=== BRIEF ===
This task calls for copying every line of the records that includes the word "Switch".

[Stored data]
----
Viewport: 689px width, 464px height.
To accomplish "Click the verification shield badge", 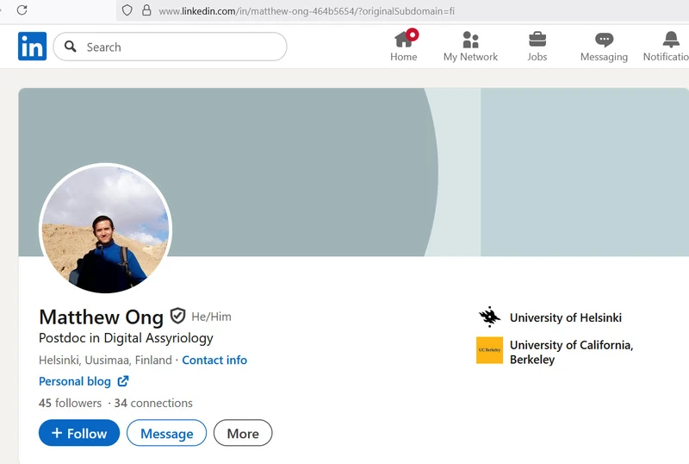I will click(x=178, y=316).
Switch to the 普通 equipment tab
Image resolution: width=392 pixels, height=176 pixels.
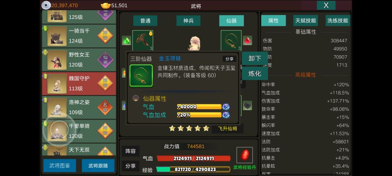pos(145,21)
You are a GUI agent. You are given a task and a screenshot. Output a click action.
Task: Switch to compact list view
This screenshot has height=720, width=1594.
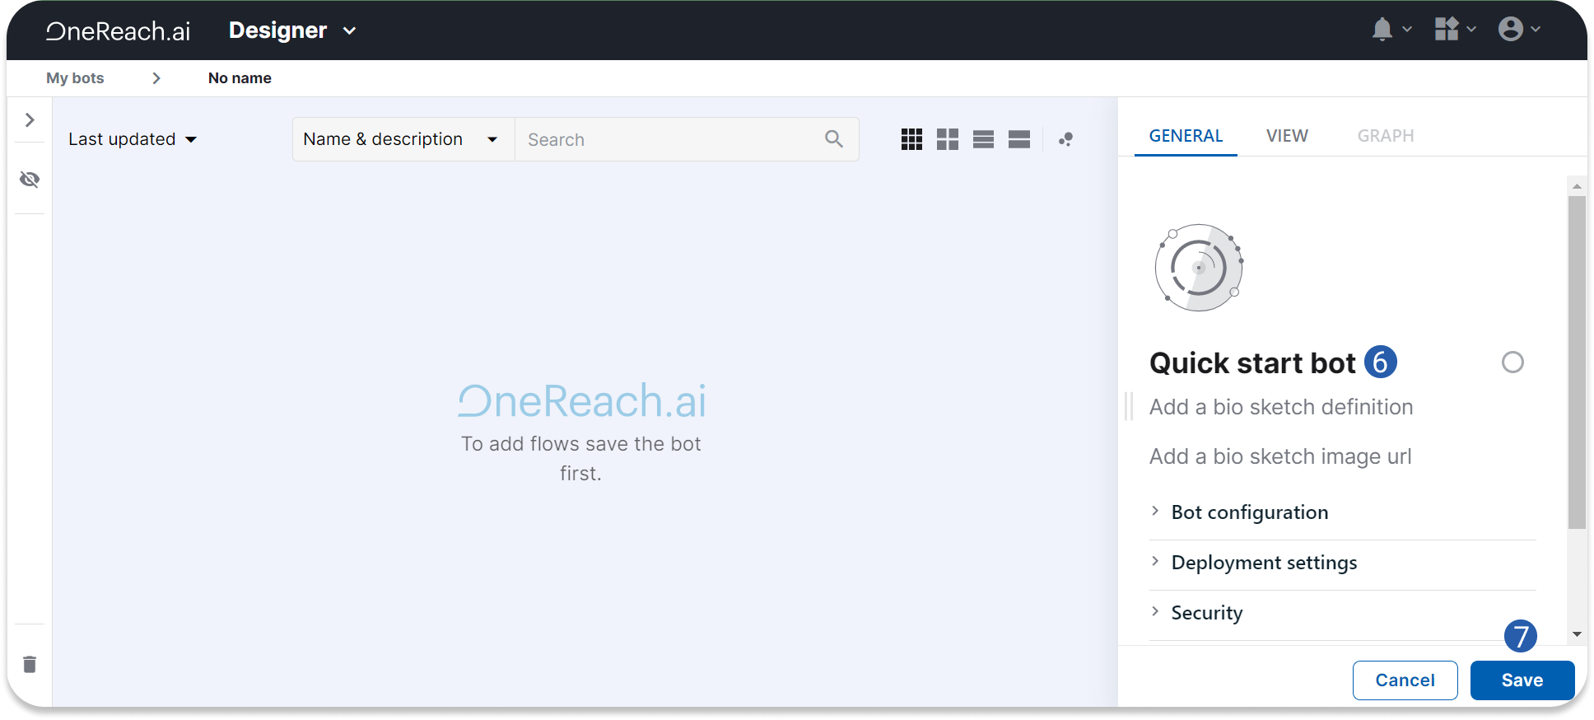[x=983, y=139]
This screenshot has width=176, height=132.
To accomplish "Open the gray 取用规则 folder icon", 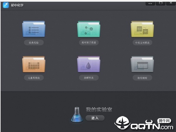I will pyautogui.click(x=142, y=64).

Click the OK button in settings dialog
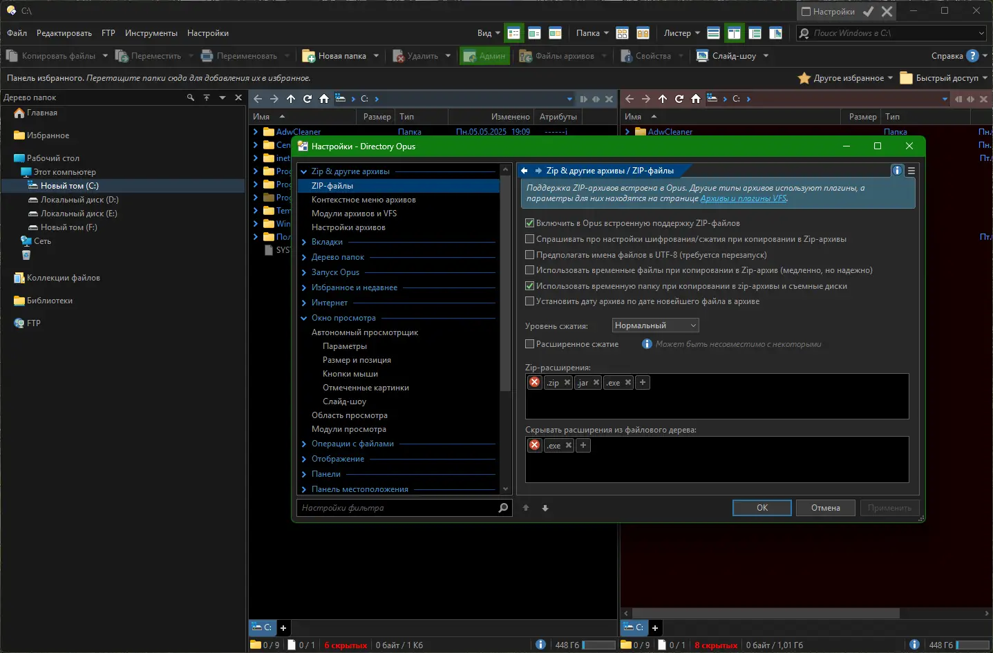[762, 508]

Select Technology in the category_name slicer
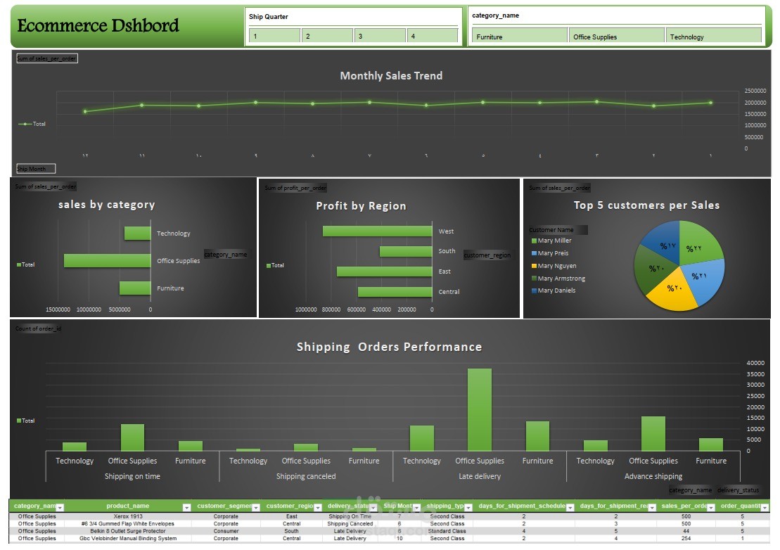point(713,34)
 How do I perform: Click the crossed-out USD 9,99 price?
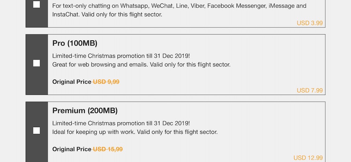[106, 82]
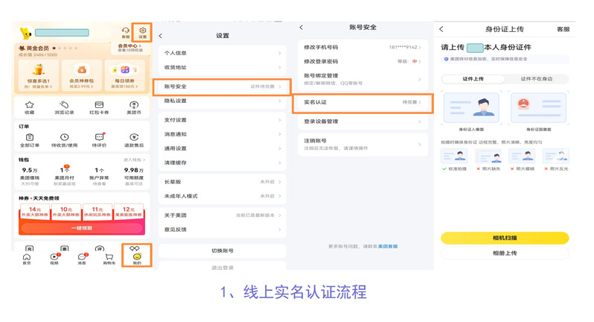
----
=== EXERCISE ANSWER ===
Switch to the 普通 equipment tab
Task: Switch to compact list view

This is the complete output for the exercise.